Noting again that the BPCA is subject to continuation by Congress and that future reauthorization is uncertain, the Pediatric Rule should mirror the scope of the BPCA and apply to all labeled and potential indications as well as new indications. If a company submits a supplemental indication to the FDA, it invokes the Pediatric Rule. It is important that appropriate pediatric studies be conducted for that new use; and if the current label lacks appropriate pediatric use information (e.g., for neonates) the FDA should also include in their requirement for pediatric studies of the new indication, any pediatric studies that may be needed for the currently labeled or potential indications.
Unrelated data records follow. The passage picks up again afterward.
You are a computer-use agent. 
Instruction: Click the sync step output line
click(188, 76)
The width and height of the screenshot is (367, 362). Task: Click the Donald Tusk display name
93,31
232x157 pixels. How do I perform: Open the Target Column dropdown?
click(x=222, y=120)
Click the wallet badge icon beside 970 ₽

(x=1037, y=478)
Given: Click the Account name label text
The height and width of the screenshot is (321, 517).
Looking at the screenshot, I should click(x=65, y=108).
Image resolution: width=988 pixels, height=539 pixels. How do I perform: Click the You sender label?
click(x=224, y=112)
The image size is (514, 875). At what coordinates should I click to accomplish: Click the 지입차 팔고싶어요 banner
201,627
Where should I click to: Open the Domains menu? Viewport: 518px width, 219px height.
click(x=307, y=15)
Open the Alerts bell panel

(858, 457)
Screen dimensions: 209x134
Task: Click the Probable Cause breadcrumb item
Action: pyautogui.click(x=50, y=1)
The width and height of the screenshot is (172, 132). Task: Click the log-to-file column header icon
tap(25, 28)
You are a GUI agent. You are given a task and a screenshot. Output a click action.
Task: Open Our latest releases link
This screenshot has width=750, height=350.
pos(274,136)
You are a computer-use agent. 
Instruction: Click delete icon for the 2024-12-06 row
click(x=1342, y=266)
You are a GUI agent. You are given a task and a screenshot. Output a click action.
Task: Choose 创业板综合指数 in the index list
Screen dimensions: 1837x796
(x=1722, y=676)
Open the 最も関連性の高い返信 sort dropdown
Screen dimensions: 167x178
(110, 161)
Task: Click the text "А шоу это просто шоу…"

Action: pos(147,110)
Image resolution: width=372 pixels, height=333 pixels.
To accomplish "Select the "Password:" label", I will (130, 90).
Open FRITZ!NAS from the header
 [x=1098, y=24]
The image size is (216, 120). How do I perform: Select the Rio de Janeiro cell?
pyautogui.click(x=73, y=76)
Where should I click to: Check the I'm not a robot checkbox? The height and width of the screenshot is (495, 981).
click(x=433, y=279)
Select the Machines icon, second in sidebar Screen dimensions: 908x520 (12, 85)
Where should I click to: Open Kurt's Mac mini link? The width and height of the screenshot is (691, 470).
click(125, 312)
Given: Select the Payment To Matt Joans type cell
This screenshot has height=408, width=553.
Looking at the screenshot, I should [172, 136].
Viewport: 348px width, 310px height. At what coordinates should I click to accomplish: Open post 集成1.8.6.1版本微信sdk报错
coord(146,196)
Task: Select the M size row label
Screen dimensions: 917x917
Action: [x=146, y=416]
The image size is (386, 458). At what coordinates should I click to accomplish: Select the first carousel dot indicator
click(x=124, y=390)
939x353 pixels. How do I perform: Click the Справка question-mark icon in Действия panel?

In determining the process of when pediatric studies are conducted, the FDA should rely on the detailed process for requesting pediatric studies of already marketed drugs and securing labeling that is outlined in the BPCA.
It is essential that the Pediatric Rule remain in place because it is the only mechanism that ensures that biological products will be studied and available for children. No provision of BPCA applies specifically to biological products since the legislation focuses on drugs covered by the Food, Drug and Cosmetic Act (FDCA) and the vast majority of biologics are covered under the Public Health Service Act. Moreover, some of the most innovative new therapies now and in the future are biological products, which are not covered under BPCA.
Appropriate formulations are an essential component of providing medications for the pediatric population. It is a requisite for studies in infants and younger children to develop age appropriate formulations, if necessary. Failure to require needed formulations for specific age populations negates the intent of the BPCA and the Pediatric Rule.
BPCA limits its reference to recommendation for formulation changes only to studies completed under public contract. This provision was included to acknowledge that once a formulation is developed in the study phase, while it may be necessary to manufacture that formulation, it may not always be possible to scale up the formulation for distribution to the general public.
Thank you for your consideration of these comments.
Timothy E. Corden, MD
Medical Director, Pediatric Critical Care
University of Wisconsinís Childrenís Hospital.